3. Having a coach in your back pocket
The coaching support was what gave John the confidence to keep pushing his limits safely. When he wondered whether he could add a second workout, his coach removed the fear. Not by telling him to go run a marathon, but by confirming he was ready for the next step. It's like having a personal trainer who understands the nervous system. They tell you when to push and when to build up gradually.
4. Learning to create safety during adjustment periods
John specifically credited a video from Coach Junior about reminding yourself you're safe during adjustment periods. Instead of reacting to symptoms with fear (which amplifies them), he learned to soothe his nervous system back to a baseline of safety. That's neuroplasticity in action: replacing the fear response with feelings of safety and self-compassion.

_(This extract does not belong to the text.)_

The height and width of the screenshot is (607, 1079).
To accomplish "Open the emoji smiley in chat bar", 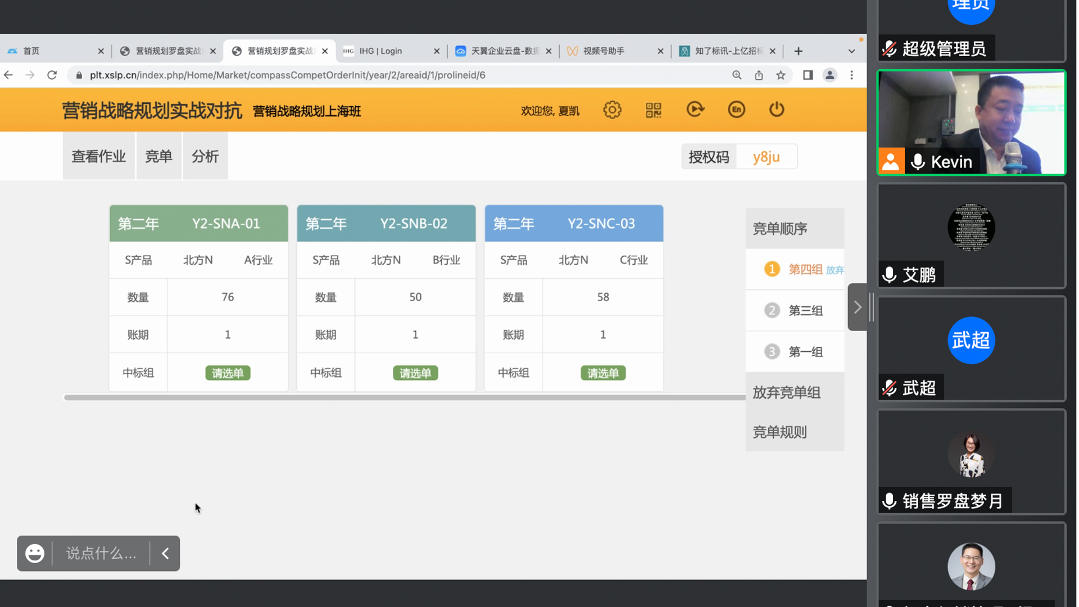I will pyautogui.click(x=35, y=554).
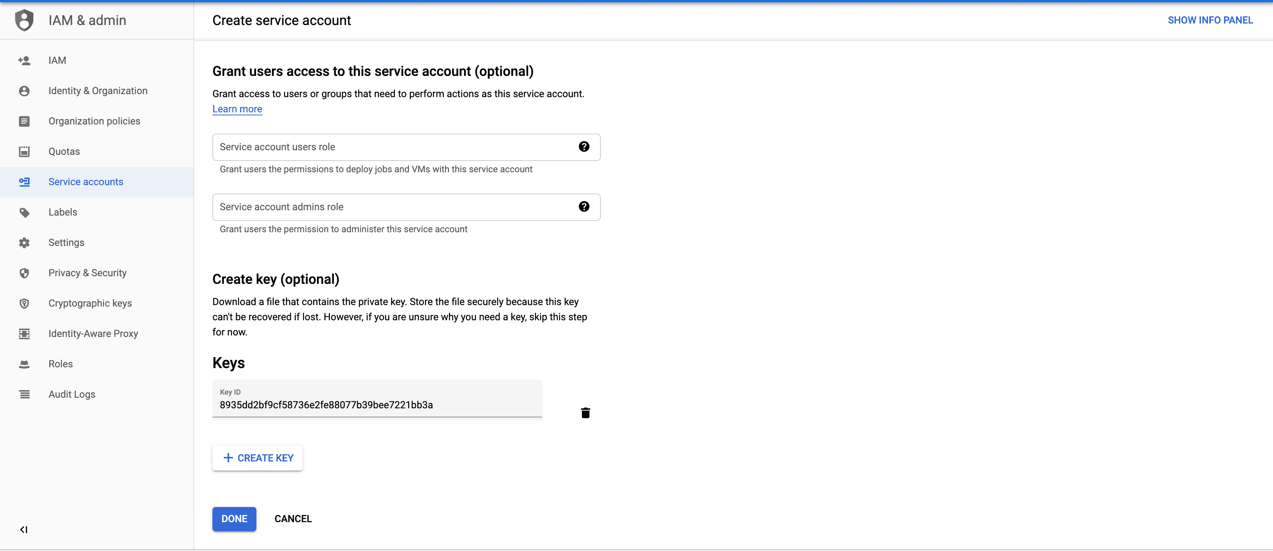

The Bigger Wins Beyond the Weight Room
The physical progress is impressive, but John says the mental wins are just as significant. His awareness level changed completely. He can now recognize when external stress is pushing him toward fight-or-flight and bring himself back to baseline. Before the program, his stress levels were easily overwhelmed by everyday life.
He also developed a deeper appreciation for simple things. Going for a walk outside feels different now. He notices beauty and tunes into his senses in ways he never did before. Stopping and smelling the roses, as he put it. That's a sign of a nervous system that's no longer stuck in survival mode.
John's Advice for Anyone Feeling Hopeless Right Now
John had a clear message for people watching his story who are where he was a year ago: feeling hopeless, cycling through doctors who have no answers, wondering if they'll ever feel normal again.
His advice was simple. There may not be a magic pill for this, but recovery is possible. He recommended finding solution-focused resources from people who've actually recovered, rather than getting lost in forums of people who haven't. And while you can make progress on your own through YouTube videos and self-study, having structured coaching accelerates everything.
He also suggested coming at recovery from multiple angles. Books, videos, coaches, and community all reinforce the core understanding that your nervous system may be stuck rather than broken, and it can be retrained.